Should landlords need a licence in Jersey? Politicians debate introducing scheme

Politicians are today (8 September) debating whether to introduce a scheme which would put landlords on a register, and regulate their properties on a yearly basis to make sure they meet minimum standards. Credit: ITV Channel TV

Politicians in Jersey are today (8 September) debating whether to introduce a scheme which would put landlords on a register.

It would be used to regulate their properties on a yearly basis to make sure they meet minimum standards.

Around four complaints a week have been made about the state of rented accommodation in the island since minimum standards were introduced. Environmental Health has heard 448 complaints since the law change in 2018 - with issues including things like damp, broken windows and a lack of working smoke detectors, hot water and toilets.


the number of complaints made about rental properties since minimum standards were introduced.
This is just one of the examples of poor accommodation in Jersey.

These figures are one of the main arguments for the introduction of a new Landlord Licensing Scheme being debated in the States this week. It would see all landlords put onto a register, a licence fee - of around £50 a year - brought in, and all properties being inspected on a yearly basis.

Those behind it say it will make sure existing laws are enforced.

It's about having a system where we can be confident and sure that properties, dwellings that are rented out meet minimum standards,. That's something we've needed for a very long time, and efforts have continued since 2008 to get this through.

Deputy John Young, Jersey's Environment Minister
Various meetings were held earlier this year to talk landlords through the potential changes.
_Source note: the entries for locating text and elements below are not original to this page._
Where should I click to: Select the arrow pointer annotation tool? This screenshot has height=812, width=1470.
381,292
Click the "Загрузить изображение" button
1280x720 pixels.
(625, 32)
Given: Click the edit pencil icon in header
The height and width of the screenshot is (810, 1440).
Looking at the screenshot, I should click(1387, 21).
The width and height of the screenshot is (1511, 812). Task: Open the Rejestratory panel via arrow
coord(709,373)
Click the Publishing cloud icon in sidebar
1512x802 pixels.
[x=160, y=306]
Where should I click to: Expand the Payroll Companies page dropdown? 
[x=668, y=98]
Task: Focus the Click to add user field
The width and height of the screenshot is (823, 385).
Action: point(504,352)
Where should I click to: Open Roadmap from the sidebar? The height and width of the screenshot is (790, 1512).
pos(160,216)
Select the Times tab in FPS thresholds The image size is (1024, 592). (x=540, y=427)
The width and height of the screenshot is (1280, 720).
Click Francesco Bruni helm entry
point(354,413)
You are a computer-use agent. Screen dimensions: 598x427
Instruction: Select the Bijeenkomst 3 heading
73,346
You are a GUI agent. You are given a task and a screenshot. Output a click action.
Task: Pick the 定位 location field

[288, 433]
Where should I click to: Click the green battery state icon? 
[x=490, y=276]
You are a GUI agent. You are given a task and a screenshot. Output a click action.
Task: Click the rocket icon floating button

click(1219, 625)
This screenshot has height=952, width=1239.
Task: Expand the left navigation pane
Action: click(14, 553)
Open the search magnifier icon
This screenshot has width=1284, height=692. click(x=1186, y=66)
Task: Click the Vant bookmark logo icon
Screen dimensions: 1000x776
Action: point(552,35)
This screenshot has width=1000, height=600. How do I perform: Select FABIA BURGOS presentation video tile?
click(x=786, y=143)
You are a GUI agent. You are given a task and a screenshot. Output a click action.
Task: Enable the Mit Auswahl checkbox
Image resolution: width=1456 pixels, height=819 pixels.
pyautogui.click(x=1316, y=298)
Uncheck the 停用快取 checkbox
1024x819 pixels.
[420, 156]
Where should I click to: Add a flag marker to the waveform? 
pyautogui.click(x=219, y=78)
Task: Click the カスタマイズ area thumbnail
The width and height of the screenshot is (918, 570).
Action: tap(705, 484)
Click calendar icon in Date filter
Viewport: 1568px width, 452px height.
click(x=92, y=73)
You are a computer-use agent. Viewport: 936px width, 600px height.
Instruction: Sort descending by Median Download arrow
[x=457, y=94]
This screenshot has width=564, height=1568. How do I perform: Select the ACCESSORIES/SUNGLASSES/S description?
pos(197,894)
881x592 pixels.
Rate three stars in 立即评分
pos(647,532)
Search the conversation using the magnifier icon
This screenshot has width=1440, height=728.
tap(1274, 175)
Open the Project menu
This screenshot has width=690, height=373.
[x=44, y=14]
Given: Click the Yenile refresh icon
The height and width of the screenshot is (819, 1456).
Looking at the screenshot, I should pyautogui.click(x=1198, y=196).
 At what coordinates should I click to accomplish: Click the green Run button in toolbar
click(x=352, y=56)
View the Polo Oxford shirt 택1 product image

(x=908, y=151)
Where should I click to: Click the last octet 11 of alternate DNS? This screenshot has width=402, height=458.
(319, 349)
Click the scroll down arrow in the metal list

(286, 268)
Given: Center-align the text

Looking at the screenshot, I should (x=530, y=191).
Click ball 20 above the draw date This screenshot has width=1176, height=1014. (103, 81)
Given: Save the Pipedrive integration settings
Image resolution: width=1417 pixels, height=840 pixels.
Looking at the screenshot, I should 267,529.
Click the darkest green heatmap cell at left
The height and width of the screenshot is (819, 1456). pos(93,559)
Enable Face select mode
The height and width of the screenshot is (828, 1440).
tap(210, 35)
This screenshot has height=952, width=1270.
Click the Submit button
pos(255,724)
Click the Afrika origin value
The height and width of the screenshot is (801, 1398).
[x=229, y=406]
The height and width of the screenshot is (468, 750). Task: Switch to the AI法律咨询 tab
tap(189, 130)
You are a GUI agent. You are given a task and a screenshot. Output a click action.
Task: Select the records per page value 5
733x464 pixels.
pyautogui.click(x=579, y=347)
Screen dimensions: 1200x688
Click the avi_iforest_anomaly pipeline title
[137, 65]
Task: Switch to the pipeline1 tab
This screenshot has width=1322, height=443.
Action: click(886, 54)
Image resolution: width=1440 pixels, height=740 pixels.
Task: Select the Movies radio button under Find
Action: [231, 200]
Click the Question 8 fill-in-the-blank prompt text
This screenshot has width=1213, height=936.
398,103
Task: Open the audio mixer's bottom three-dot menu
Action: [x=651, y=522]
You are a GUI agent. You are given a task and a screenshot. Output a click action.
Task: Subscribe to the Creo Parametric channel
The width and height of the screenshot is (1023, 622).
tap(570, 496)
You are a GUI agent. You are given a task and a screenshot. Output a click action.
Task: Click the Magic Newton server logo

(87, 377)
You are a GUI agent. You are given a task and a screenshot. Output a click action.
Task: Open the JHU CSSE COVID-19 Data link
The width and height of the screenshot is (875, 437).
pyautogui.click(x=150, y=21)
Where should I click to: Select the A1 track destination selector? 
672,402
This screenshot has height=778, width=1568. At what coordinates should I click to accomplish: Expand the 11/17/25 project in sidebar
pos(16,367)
Credit: ITV Channel TV

While the group representing landlords agrees that good standards are essential, it says this is not the answer, as it will cause rents to go up and some landlords to be forced out of the market.

To inspect and license 20,000 properties in Jersey is overly bureaucratic and is going to be costly. There are minimum standards in law already and the means to enforce those minimum standards, so what we need is to empower the tenants to use those standards, so that the few bad landlords can be rooted out, and the others can get on and do their job.

Emma Paul, Jersey Landlords' Association

One of the things the Landlords' Association has been calling for is the introduction of a Tenants' Association - which was formed just a few months ago. Representing the island's estimated 15,000 renters, it wants to see the industry brought in line with other businesses.

If you go to a restaurant, you want to know where you're eating is safe and you're not going to get food poisoning, and the same is true when you rent out a private property. That's what this bill is going to do - it gives confidence to the renter that you're signing up to something that meets those minimum standards.

Stuart Langhorn, Jersey Tenants' Forum

As politicians get ready to make up their own minds, Jersey's Housing Minister says the debate has to be about more than just money.

To run an ice cream van in Jersey you currently have to pay more than you do to be a landlord. So it's nothing in the grand scheme of things, and as a a society we bear the cost of getting this wrong - children not being able to concentrate at school because of problems at home, people getting sick and having to go to the hospital. This is about proactively helping people - it's worth every penny.